C'est la confession autographe du pédéraste Chollet, qui tua son amant par jalousie, et fut guillotiné au Havre: une confession pleine de détails intimes et furibonds de passion.
C'est la lettre d'une fille d'une maison de prostitution, offrant toutes les ordures de ses tendresses à un souteneur.
C'est l'autobiographie d'un malheureux qui, à trois ans, devient bossu par devant et par derrière, puis dartreux à vif, et que des charlatans brûlent avec de l'eau-forte, puis boiteux, puis cul-de-jatte, le récit sans récrimination, et terrible par cela même, d'un martyr de la fatalité, —morceau de papier, qui est encore la plus grande objection, que j'ai rencontrée dans ma vie contre la Providence et la bonté de Dieu.
Et nous plongeant dans les abîmes de ces cruelles vérités, nous nous disons la belle publication à faire pour des philosophes et des moralistes, d'un choix de documents pareils, avec pour titre: ARCHIVES SECRÈTES DE L'HUMANITÉ.
A peine nous sommes-nous promenés cette nuit, avant de nous coucher, un petit moment, dans le jardin: le paysage avait l'air d'un paysage en cheveux.
* * * * *
2 novembre.—… Nous demandons à Flaubert de nous lire quelques-unes de ses notes de voyages.
Il nous déroule ses fatigues, ses étapes forcées, ses dix-huit heures de cheval, ses jours sans eau, ses nuits dévorées d'insectes, les duretés incessantes de cette vie plus dures encore que le péril journalier… et brochant sur le tout une terrible dyssenterie.
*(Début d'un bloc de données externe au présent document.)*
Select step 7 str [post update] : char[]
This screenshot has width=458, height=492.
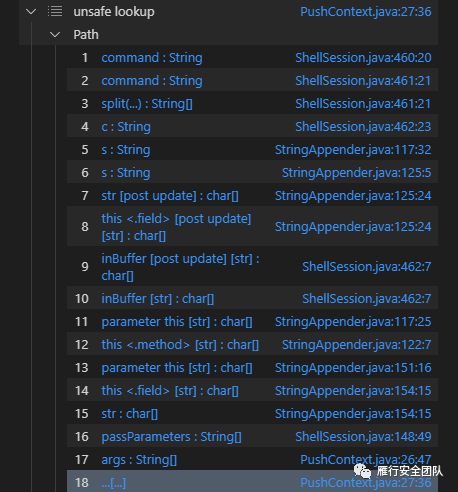[170, 196]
Toute la journée, il nous en lit de ces notes, et à la fin de cette journée, entièrement chambrée, nous avons la fatigue de tous les pays parcourus et de tous les paysages dépeints.
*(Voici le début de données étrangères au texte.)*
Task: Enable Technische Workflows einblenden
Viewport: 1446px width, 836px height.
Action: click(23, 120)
Comme repos, c'est coupé de pipettes, que Flaubert brûle vite, et de dissertations littéraires, et de thèses tout à fait en opposition avec la nature de son talent, et d'opinions de parade et de chic, et de théories assez compliquées et assez obscures, sur un beau, non local, non spécial, un beau pur, un beau de toute éternité, un beau, dans la définition duquel il se perd et s'embrouille, mais dont il s'esquive assez spirituellement par cette phrase: «Le beau, le beau… c'est ce par quoi je suis vaguement exalté!»